▶ _ENTRIES PROVIDED_
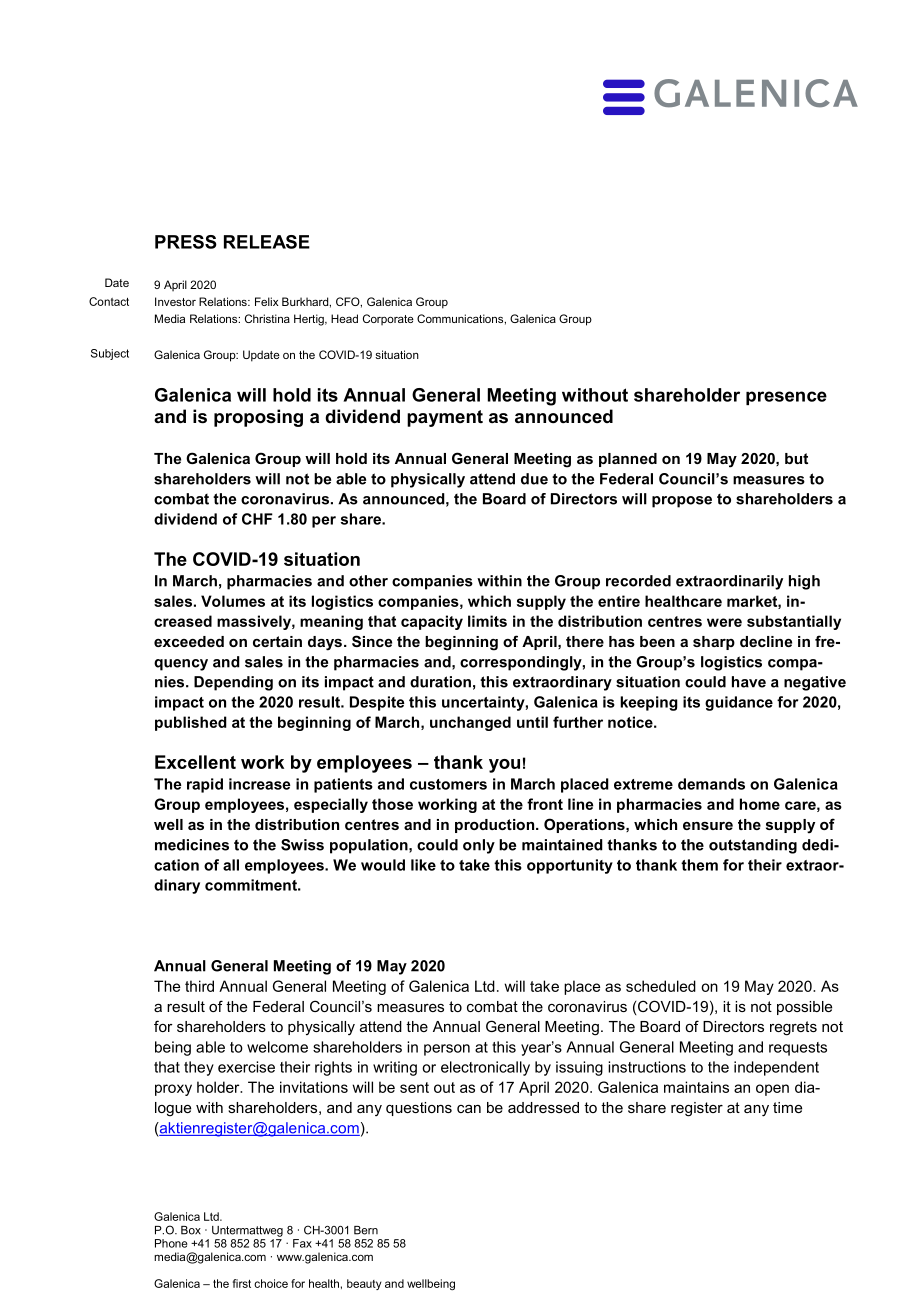  I want to click on Corporate, so click(388, 319).
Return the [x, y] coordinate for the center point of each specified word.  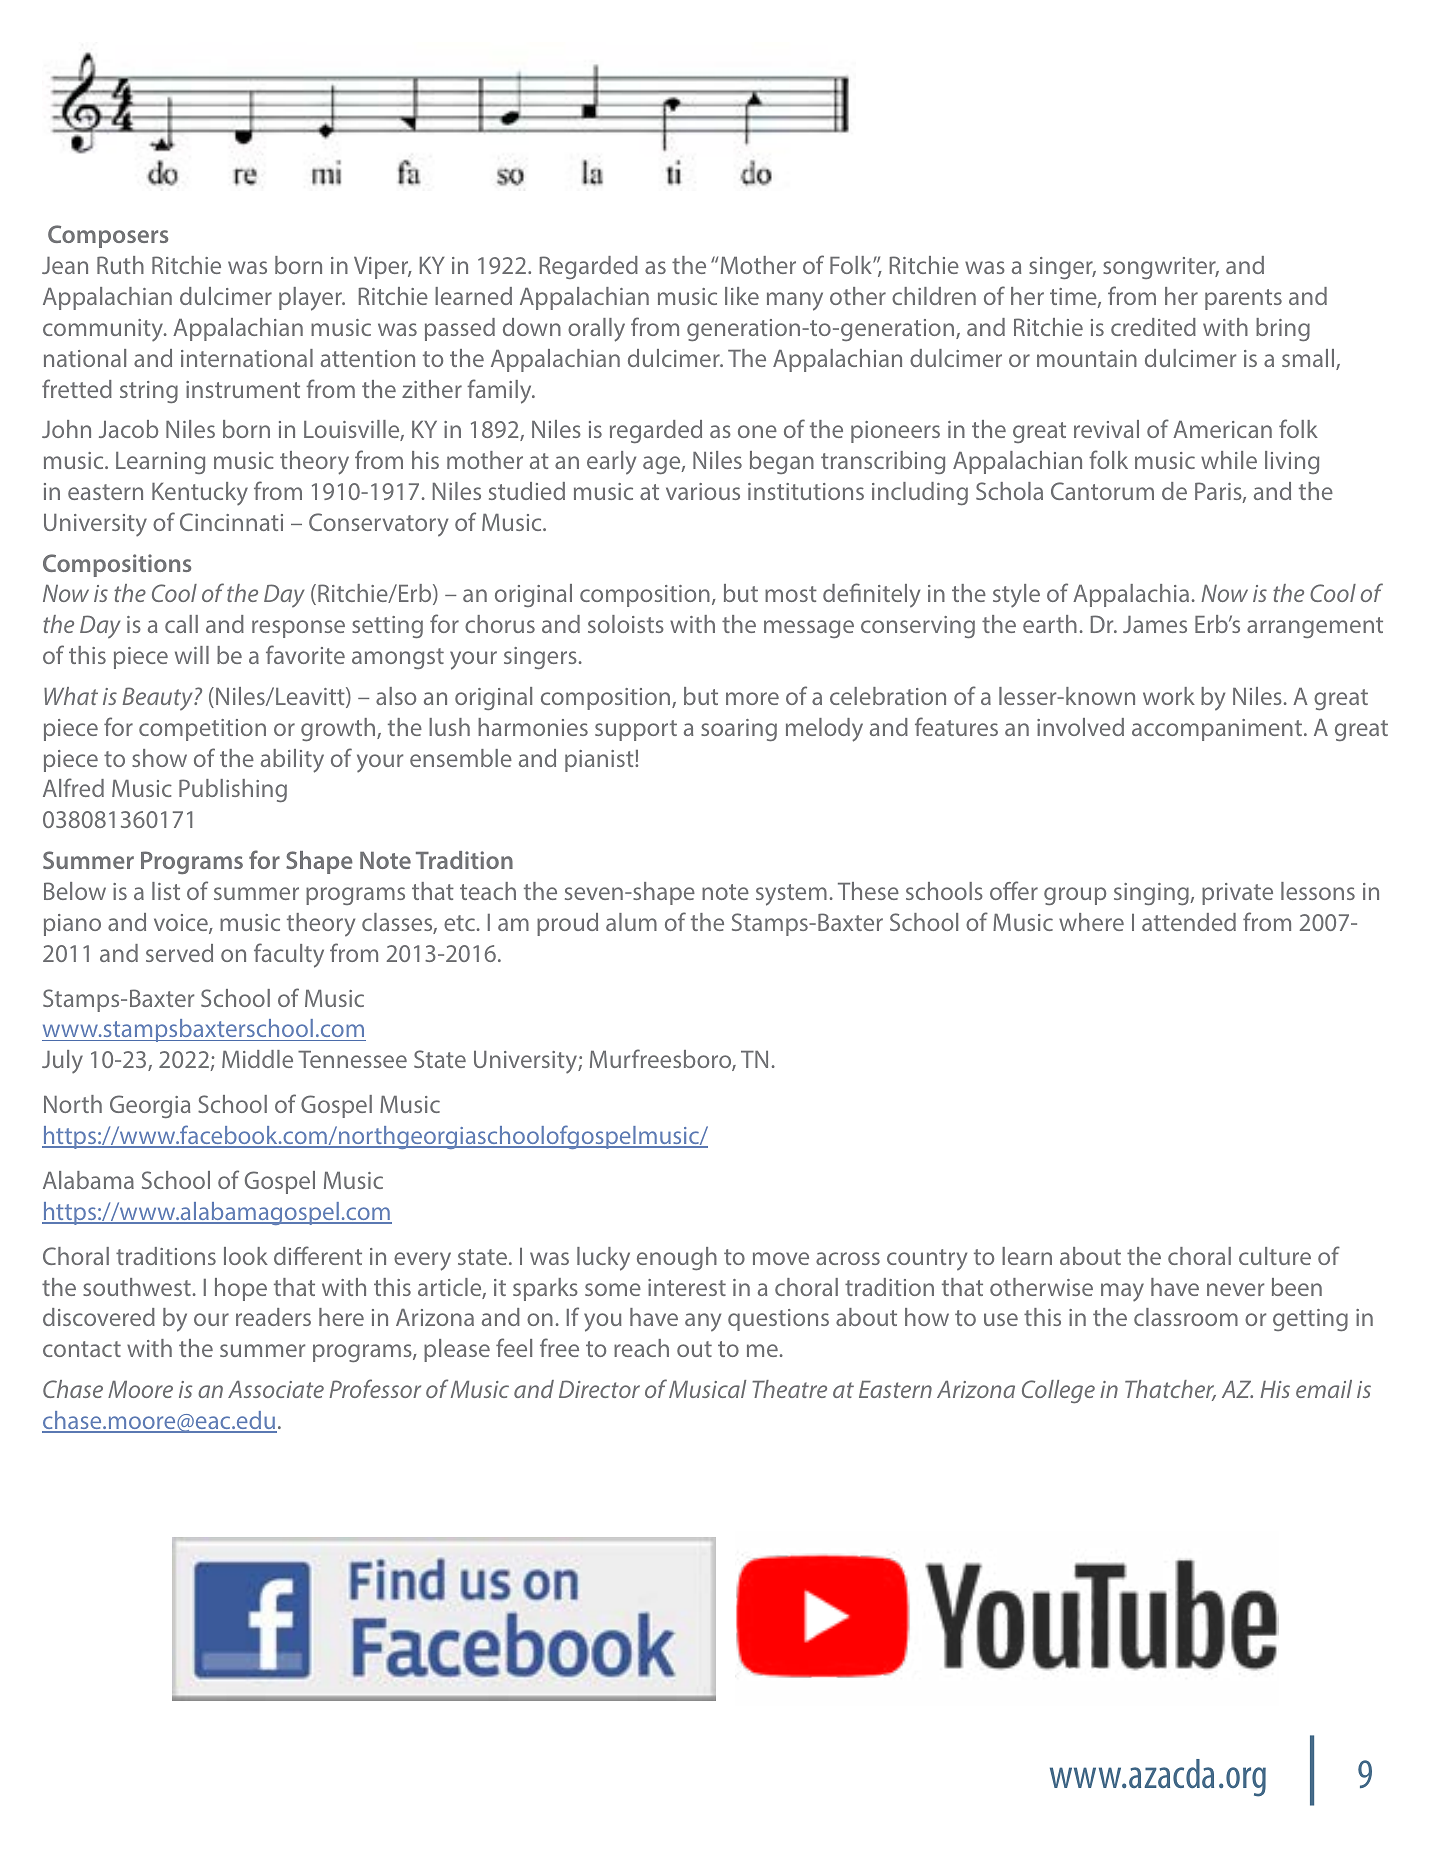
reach [641, 1348]
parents [1243, 299]
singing [1152, 894]
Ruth [120, 265]
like [742, 296]
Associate [276, 1389]
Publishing [233, 790]
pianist [600, 761]
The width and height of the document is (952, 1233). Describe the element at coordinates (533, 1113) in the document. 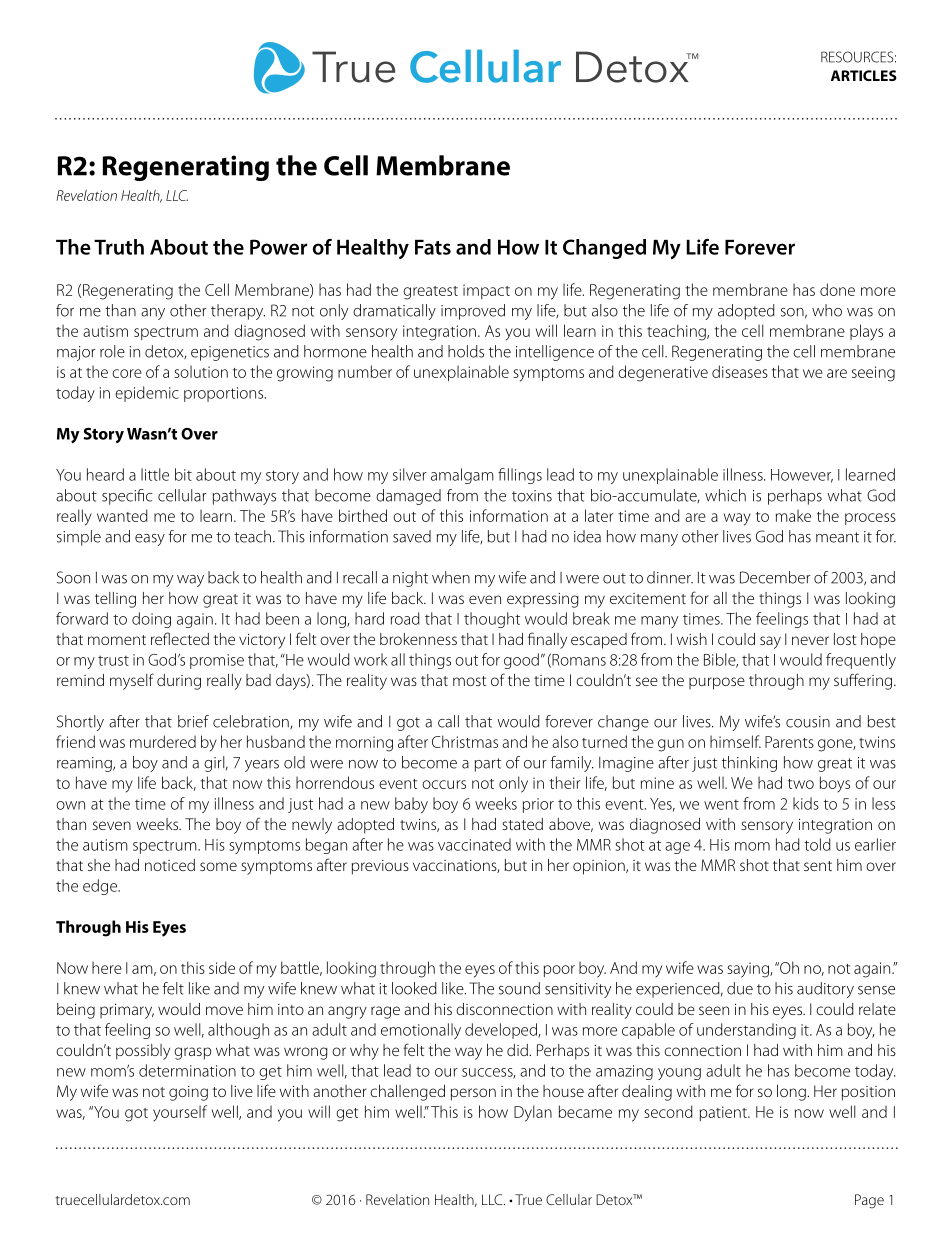

I see `Dylan` at that location.
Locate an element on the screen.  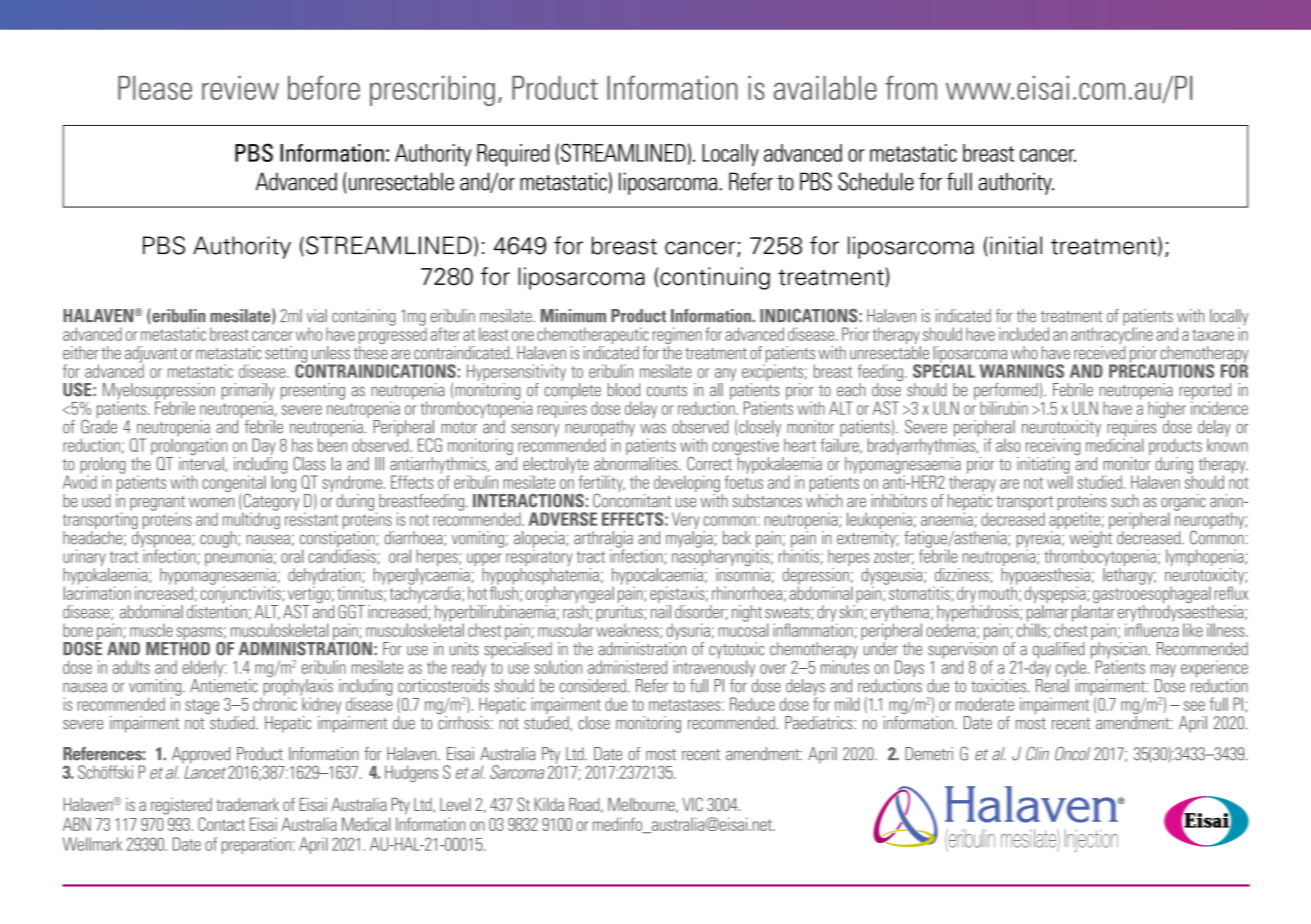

▶ _YOUR OBJECTIVE_
Rewrite all of the records above with "document" swapped for "page" everywhere it appears, leaving everything else unchanged. Leave out the pictures.

▶ _ANSWER TO THE EXERCISE_
  I want to click on Corporate, so click(388, 319).
Return the [x, y] coordinate for the center point of each specified word.  
reach [641, 1348]
parents [1243, 299]
singing [1152, 894]
Ruth [120, 265]
like [742, 296]
Associate [276, 1389]
Publishing [233, 790]
pianist [600, 761]
The width and height of the page is (952, 1233). Describe the element at coordinates (533, 1113) in the page. 

I see `Dylan` at that location.
Locate an element on the screen.  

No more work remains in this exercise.